Two premature babies died after a blood infection in a hospital in Glasgow.
NHS Greater Glasgow and Clyde have confirmed that they initially investigated three cases in the newborn unit at the Royal Princess Maternity Hospital.
But he said that two of the "extremely premature" children had since died and the infection was "one of the many causes" of both deaths.
The third premature child required treatment and was in a stable state.
The NHSGGC confirmed that the Incident Management Team was set up on January 24 after the bacterium staphylococcus aureus was detected.
Dr. Barbara Weinhardt, a doctor for infection control, said: "Our thoughts are in affected families.
"The results today confirmed that three cases of Staphylococcus aureus are linked and our investigations continue as they are linked.
"Staphylococcus aureus is a bacterium found on the skin and the nasal passage of about one in four people and causes infection only when it enters the body."
Dr. Weinhardt said that when people are susceptible to infection, they can cause serious infections.
She added: "We have adopted a number of control measures in the unit, including deep clean, insulating and barrier nursing care, safety instructions for all employees, and advice on infection control for all visitors."
Dr Alan Mathers, chief of medicine, services for women and children, said that national guidelines stipulate that investigations should be initiated when two or more cases of the same type of bacteria are found.

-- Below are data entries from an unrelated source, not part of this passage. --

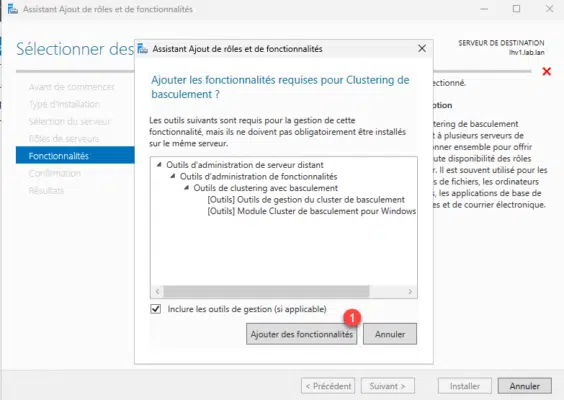Collapse Outils d'administration de serveur distant node

click(159, 165)
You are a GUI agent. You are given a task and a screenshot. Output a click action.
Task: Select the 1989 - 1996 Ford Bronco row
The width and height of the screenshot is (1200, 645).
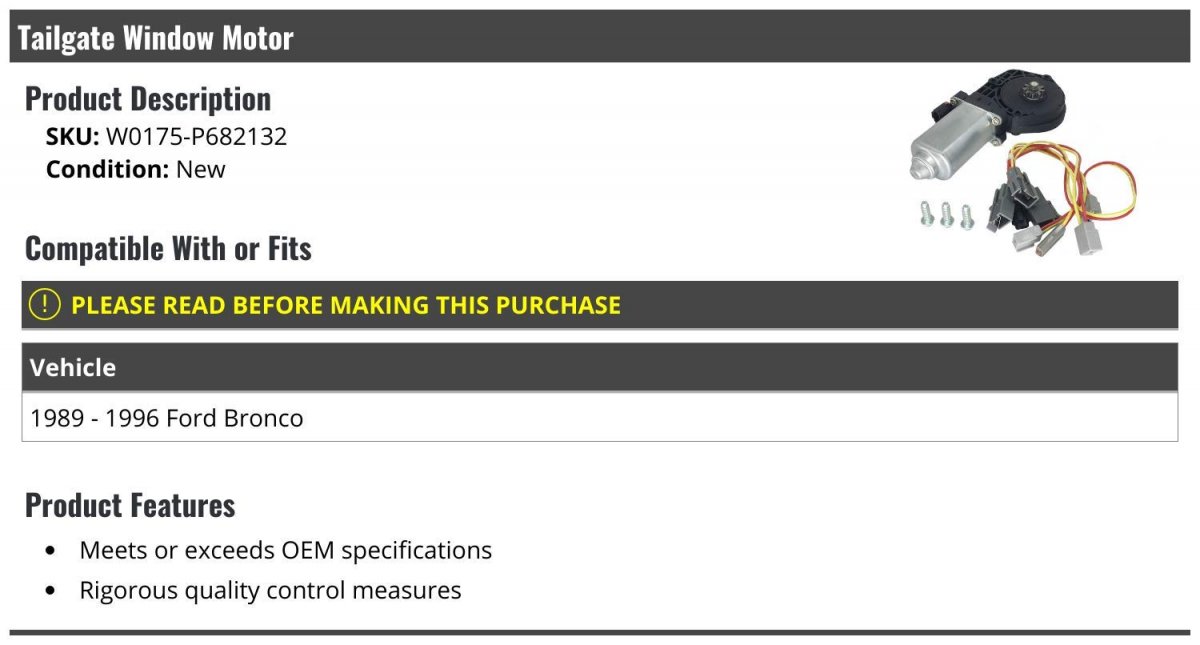tap(600, 417)
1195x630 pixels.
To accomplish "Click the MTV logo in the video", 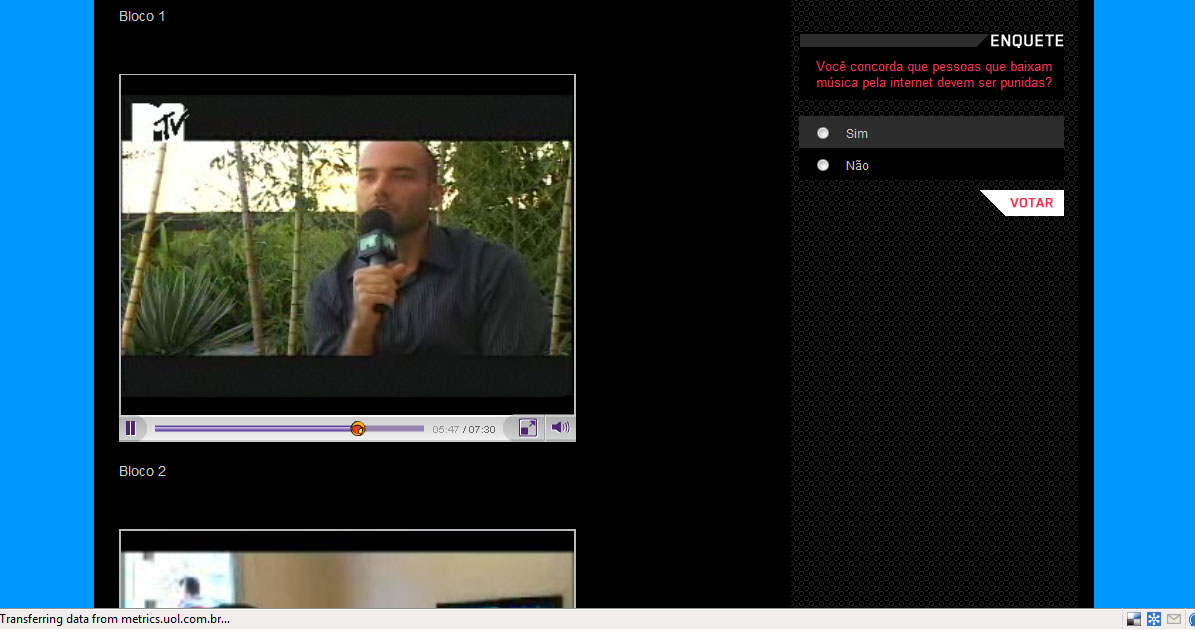I will (160, 121).
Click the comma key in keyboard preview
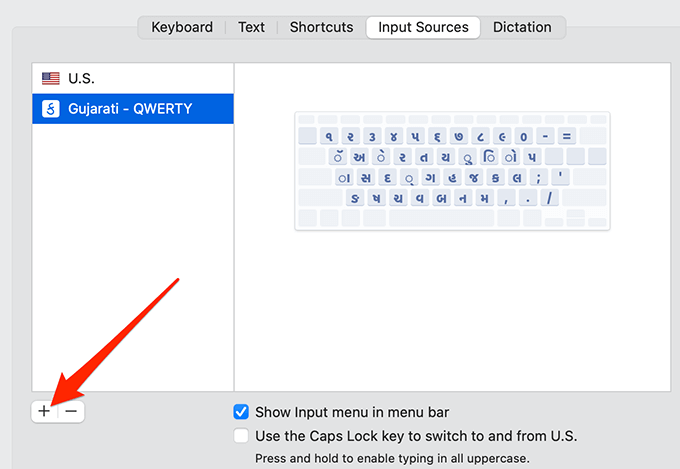Image resolution: width=680 pixels, height=469 pixels. pos(506,198)
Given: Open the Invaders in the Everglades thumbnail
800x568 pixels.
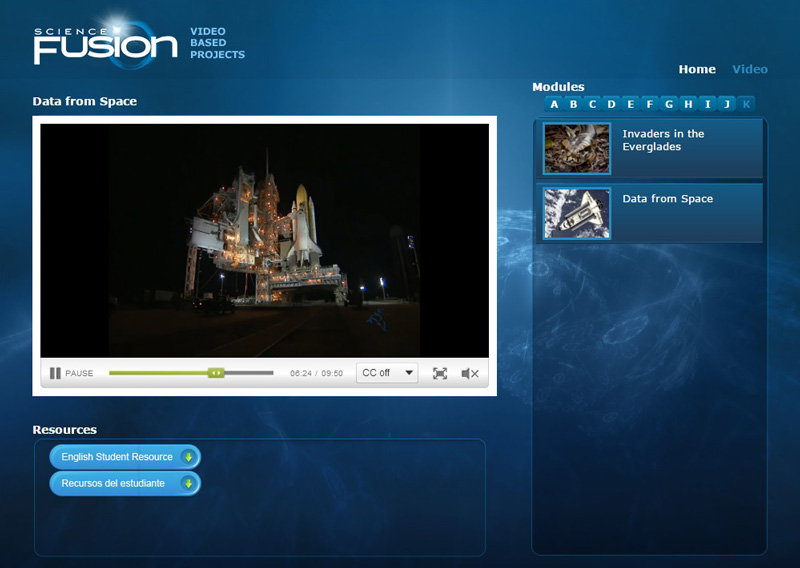Looking at the screenshot, I should tap(577, 148).
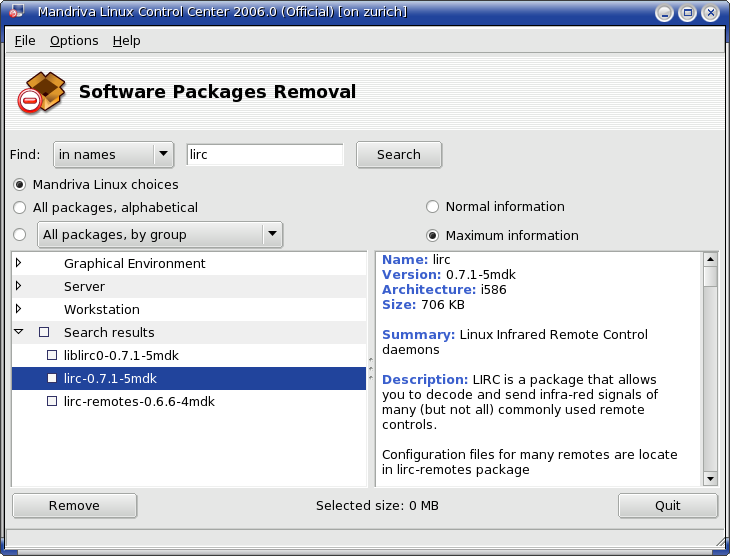The width and height of the screenshot is (730, 556).
Task: Tick the Search results group checkbox
Action: tap(44, 332)
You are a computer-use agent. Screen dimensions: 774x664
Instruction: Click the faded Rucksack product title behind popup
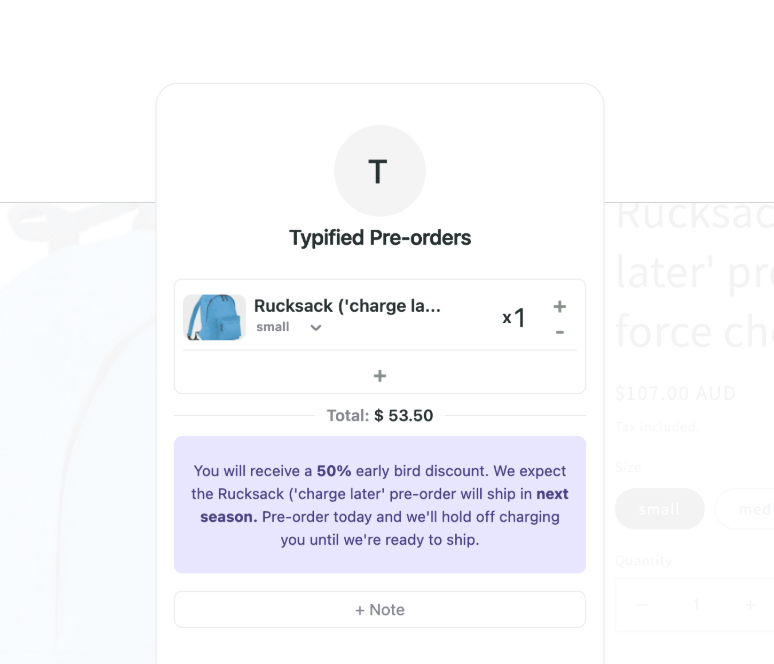click(x=694, y=272)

In this case, the incident management team meeting was called last Thursday.
Dr. Mathers added, "IMT has begun investigating possible links between the three cases and sent samples for testing.
"Although these results were expected, we talked with the affected families, along with the parents about the unit and the employees, to inform them of our investigations.
"The results returned today confirmed the relationship between the three cases.
"Our infection control team continues to work closely with clinical colleagues and homeworkers to cope with the situation and take all necessary steps to maintain patient safety."
The incident management team is made up of specialized clinics, doctors and nurses, occupational health workers and land and facility staff.
The council also awaits the results of a separate investigation into the deaths of two patients at Queen Elizabeth University Hospital after contagious infestation associated with pigeon feces.